Das war jedoch erst der Anfang, denn durch die Beschäftigung mit diesem Schulthema wurde mir letztendlich bewusst, dass noch ein weiterer und sehr wichtiger Schritt fällig war: Die Auseinandersetzung mit meinen eigenen Lehrern. Über sie hatte ich noch jede Menge bewertende und verurteilende Gedanken, die sich alles andere als friedlich anfühlten und ich stellte immer wieder erstaunt fest, wie sie weiterhin mein Leben beeinflussten. Diesen Teil der Geschichte widme ich also den Lehrern meiner Schulzeit.
Zwei Gedanken, die meine Schulzeit prägten, waren: „Es interessiert die Lehrer nicht, wie es mir geht.“
und „Sie fordern nur von mir.“
Ich kann nicht sagen, dass ich es bewusst dachte, aber wenn ich mich in diese Zeit zurückversetze und mich in das Mädchen hineinfühle, das ich damals war, spüre ich es in jeder Körperzelle. Ich trug diese Gedanken immer mit mir.
Als ich diese beiden Gedanken mit den Fragen von The Work untersuchte, fragte ich nicht die erwachsene Frau, die ich inzwischen bin, sondern begab mich zurück in das Jahr 1983 und schlüpfte wieder in die Rolle des Mädchens. Ich stellte die Fragen dem etwa 13-jährigen Mädchen, ließ es zu Wort kommen und erhielt überraschende Antworten, die mir einen neuen Blick auf die Sache gaben und einiges für mich ändern sollten.
„Es interessiert Deine Lehrer nicht, wie es Dir geht.“
Wie reagierst Du, was passiert, wenn Du diesen Gedanken glaubst?
Ich hasse meine Lehrer. Ich mache vor ihnen dicht, gebe nichts von mir preis. Niemals würde ich ihnen zeigen, wie es mir geht oder auf die Idee kommen, mit ihnen darüber zu reden. Ich baue Mauern um mich herum.

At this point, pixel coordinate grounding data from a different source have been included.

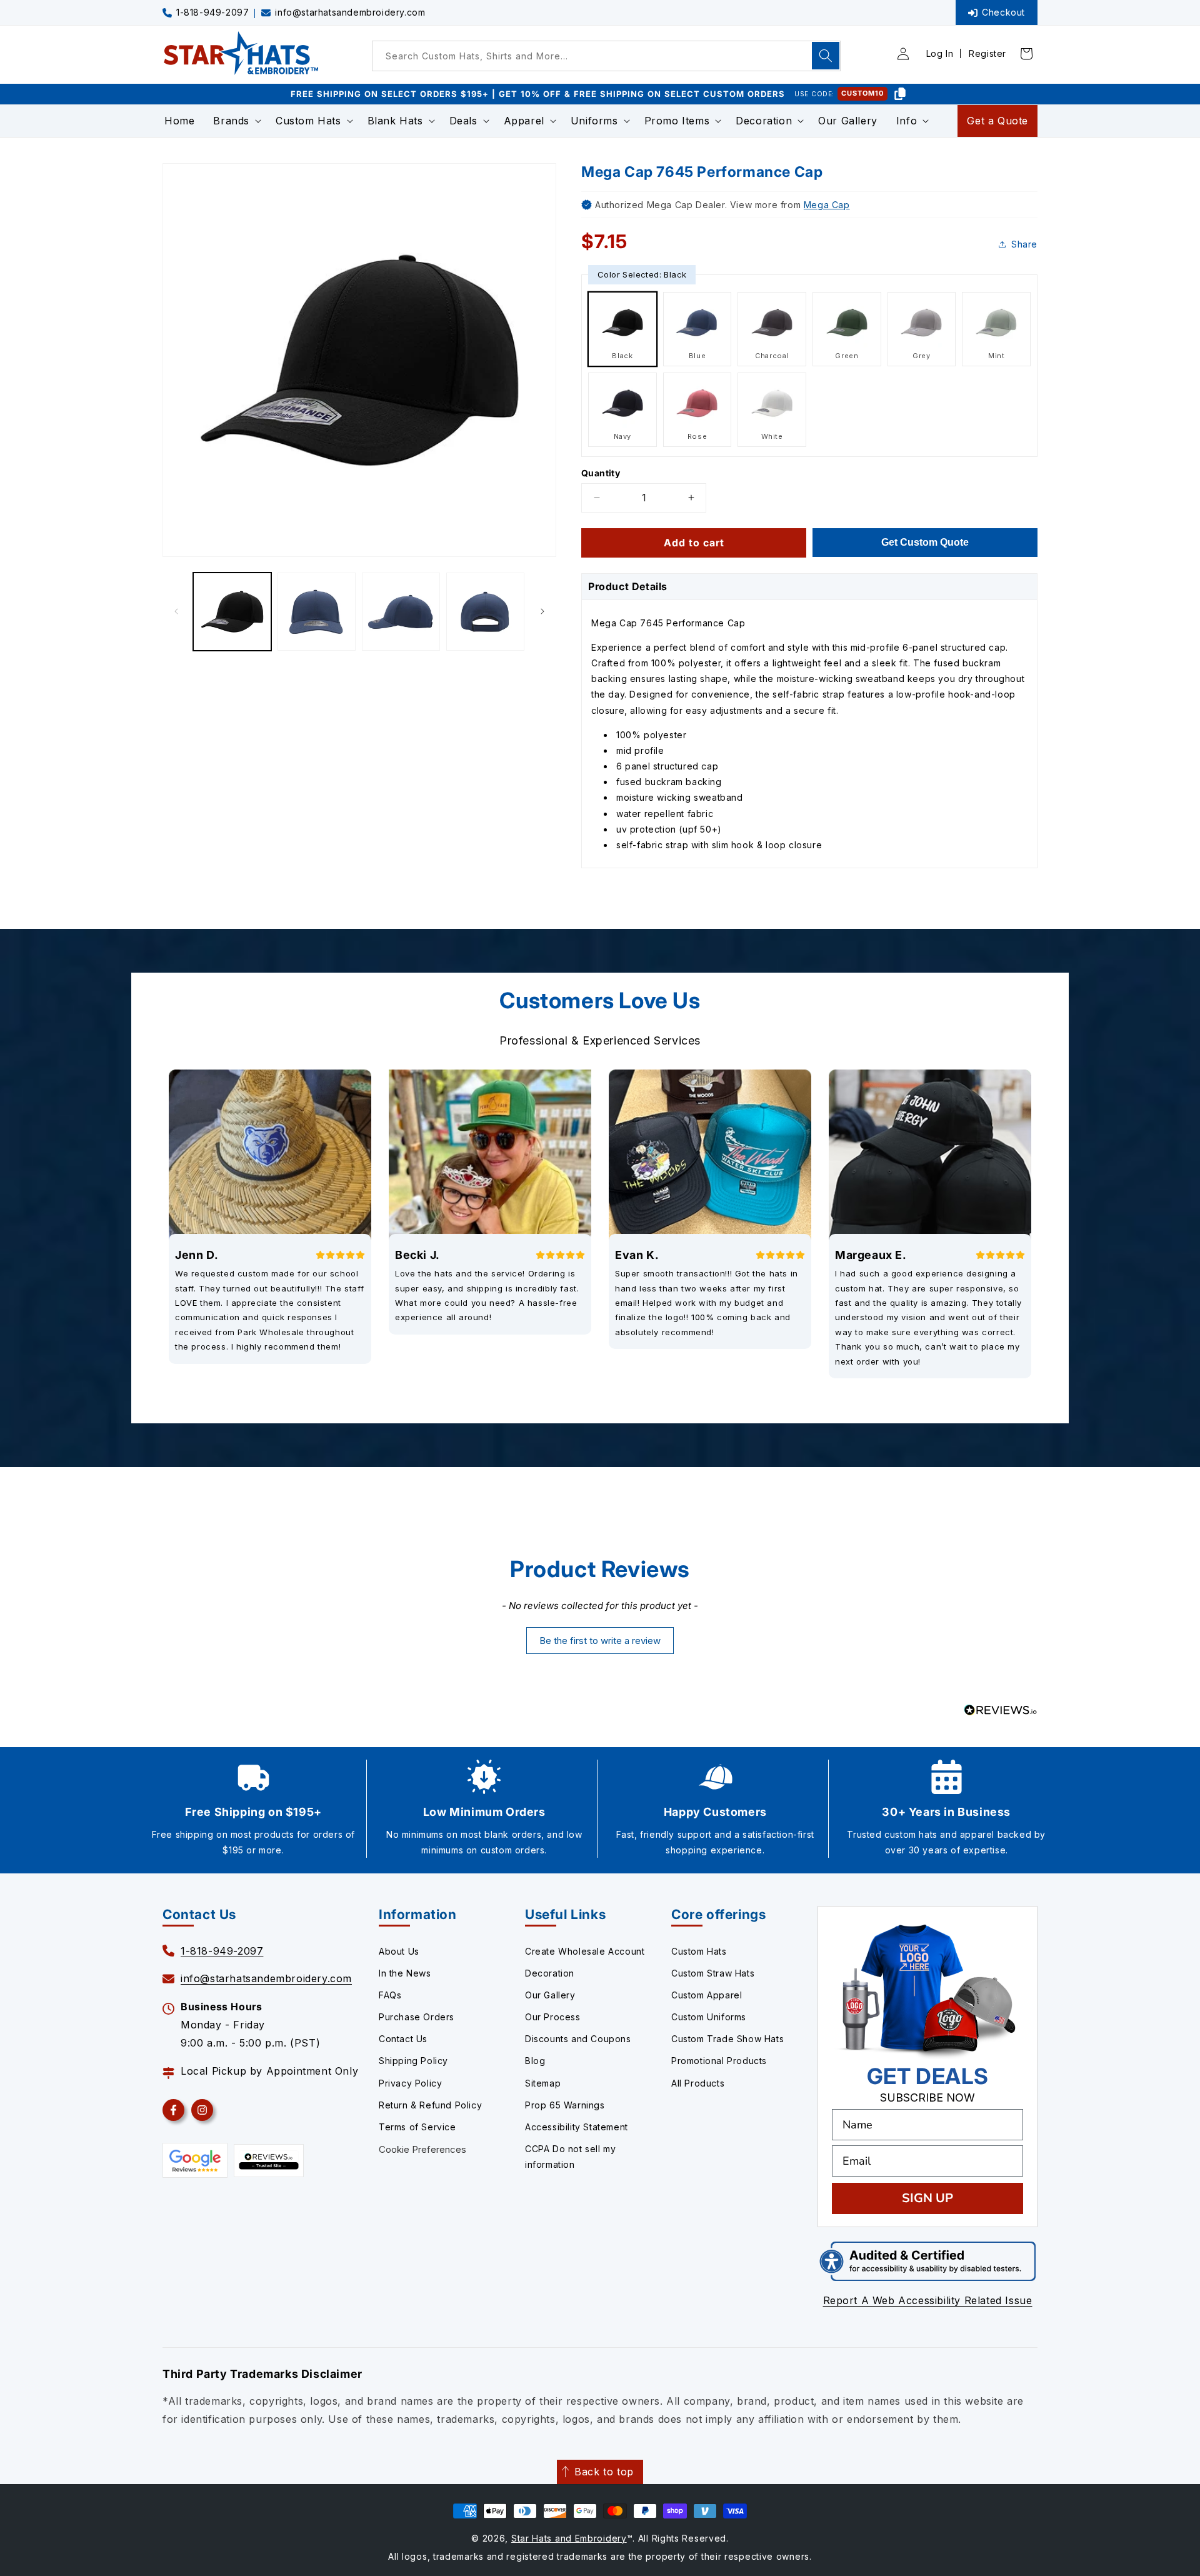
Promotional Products (719, 2060)
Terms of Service (417, 2127)
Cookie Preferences (422, 2149)
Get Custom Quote (925, 542)
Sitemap (543, 2083)
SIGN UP (927, 2198)
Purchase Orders (416, 2017)
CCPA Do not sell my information (570, 2156)
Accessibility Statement (576, 2127)
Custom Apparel (706, 1995)
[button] (235, 121)
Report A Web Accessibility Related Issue (927, 2300)
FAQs (390, 1995)
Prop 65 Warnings (565, 2105)
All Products (697, 2083)
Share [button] (1024, 244)
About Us (399, 1951)
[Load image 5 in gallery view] (485, 612)
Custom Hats (699, 1951)
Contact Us (403, 2038)
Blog (535, 2060)
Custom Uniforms (708, 2017)
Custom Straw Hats (712, 1973)
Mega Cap (827, 204)
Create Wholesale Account (584, 1951)
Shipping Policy (413, 2060)
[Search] (825, 55)
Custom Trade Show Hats (727, 2038)
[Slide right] (542, 611)
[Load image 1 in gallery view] (232, 612)
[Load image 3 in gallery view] (317, 612)
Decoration (549, 1973)
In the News (405, 1973)
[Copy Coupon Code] (900, 94)
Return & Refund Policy (430, 2105)
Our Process (553, 2017)
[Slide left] (176, 611)
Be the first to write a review (600, 1640)
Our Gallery (550, 1995)
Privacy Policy (410, 2083)
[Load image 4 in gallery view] (401, 612)
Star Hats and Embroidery (569, 2538)
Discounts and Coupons (578, 2038)
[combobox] (606, 56)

Ja, jetzt wo das Mädchen spricht, kann ich es deutlich spüren. Ich hatte damals die Igelstacheln weit ausgefahren. Mich anzufassen hätte weh tun können. Außerdem hatte ich mir einen dicken Schutzpanzer zugelegt. Und mit den Stacheln, dem Panzer und meiner kompletten Abwehrhaltung stellte ich jemandem, der sich vielleicht für mich interessieren wollte, echte Hindernisse in den Weg. Ah, so war das also… Das war mir damals jedoch nicht bewusst, weil ich so dicht gemacht hatte, dass ich noch nicht einmal zu mir selbst durchdringen konnte.
Wie behandelst Du Deine Lehrer, wenn Du glaubst, dass sie sich nicht dafür interessieren, wie es Dir geht?
Ich behandele sie wie ein notwendiges Übel, das ich über mich ergehen lassen muss, mit dem ich aber möglichst wenig zu tun haben will. Ich verachte sie und gehe davon aus, dass alles an ihnen liegt. Ich denke, nur sie sind schuld und müssen alles tun, damit sich die Situation ändert.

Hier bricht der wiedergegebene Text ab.